*Required tasks:*
1) Retype everything in the raw logging documentation from "RawCountsSink is the" down to "SDK gave us.", word for word.
2) Pick up the raw logging and replay guide after its final line and keep writing it.

*Document passage:*
● ● ● ●
Raw logging (.dt-raw) and replay¶

RawCountsSink is the durable, loss-proof logger unique to dtollib. It writes the raw int16/int32 codes the SDK handed us — not the volt-converted floats — to a self-describing .dt-raw file, so a capture is faithfully preserved exactly as the hardware produced it and can be re-converted (or re-linearised) later with no loss.

Why a custom format instead of TDMS: no third-party dependency, dead-simple to read in NumPy / MATLAB / any tool that can np.fromfile, and it preserves precisely what the SDK gave us.

Design reference: design.md §15.2.

When to use it¶

• Long unattended soaks — fed at the head of the consume loop under OverflowPolicy.BLOCK, the sink's synchronous write_raw back-pressures the SDK buffer queue, so the durable file stays complete even when downstream processing falls behind.
• TC / strain captures you may re-process — store raw codes now, linearise later when calibration improves, without re-running the rig.
• Archival — the JSON file header records the channels, rate, units, and encoding needed to reconstruct engineering units offline.

Writing a .dt-raw file¶

import anyio
from dtollib import (
    AnalogInputVoltage, BufferPlan, DataFlow, OverflowPolicy, TaskSpec, Timing,
    open_device, record,
)
from dtollib.sinks import RawCountsSink


async def main() -> None:
    spec = TaskSpec(
        name="soak",
        channels=[AnalogInputVoltage(physical_channel=0, name="ch0")],
        data_flow=DataFlow.CONTINUOUS,
        timing=Timing(rate_hz=1000.0),
        buffers=BufferPlan(buffers=4, samples_per_buffer=1000),
    )
● ● ● ●
*Dataset rows:*
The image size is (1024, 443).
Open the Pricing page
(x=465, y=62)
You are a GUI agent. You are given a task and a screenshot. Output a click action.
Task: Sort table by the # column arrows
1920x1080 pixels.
● ● ● ●
*Answers given:*
1)
RawCountsSink is the durable, loss-proof logger unique to dtollib. It writes the raw int16/int32 codes the SDK handed us — not the volt-converted floats — to a self-describing .dt-raw file, so a capture is faithfully preserved exactly as the hardware produced it and can be re-converted (or re-linearised) later with no loss.

Why a custom format instead of TDMS: no third-party dependency, dead-simple to read in NumPy / MATLAB / any tool that can np.fromfile, and it preserves precisely what the SDK gave us.

2)
    async with (
        await open_device(spec, autostart=False) as session,
        RawCountsSink("soak.dt-raw") as sink,
        # BLOCK overflow makes the consume loop back-pressure the SDK queue
        # rather than drop blocks — required for a loss-proof raw capture.
        record(session, overflow=OverflowPolicy.BLOCK) as recording,
    ):
        async for block in recording.stream:
            await sink.write_raw(block)  # durable copy of the raw codes
            ...                          # plus any live view / processing

anyio.run(main)

record() has no raw_sink parameter — the sink is fed from the consume loop. Write each block to the sink first, before any work that could fall behind, so the durable file stays ahead of slow downstream processing. This is exactly what dtol-capture does internally.

From the CLI:

dtol-capture --channels 0,1 --rate 1000 --duration 3600 --out soak.dt-raw

File format (.dt-raw v2)¶

file_header_len : uint32 (little-endian)
file_header_json: bytes            # channels, rate, units, encoding, dtype
(chunk_record)*

chunk_record = chunk_header_len : uint32
             + chunk_header_json : bytes   # block_index, samples, timestamps, error flags
             + chunk_payload     : bytes   # raw int16/int32 codes, C-order

One chunk record per DaqBlock. A crash mid-run loses at most the chunk being written.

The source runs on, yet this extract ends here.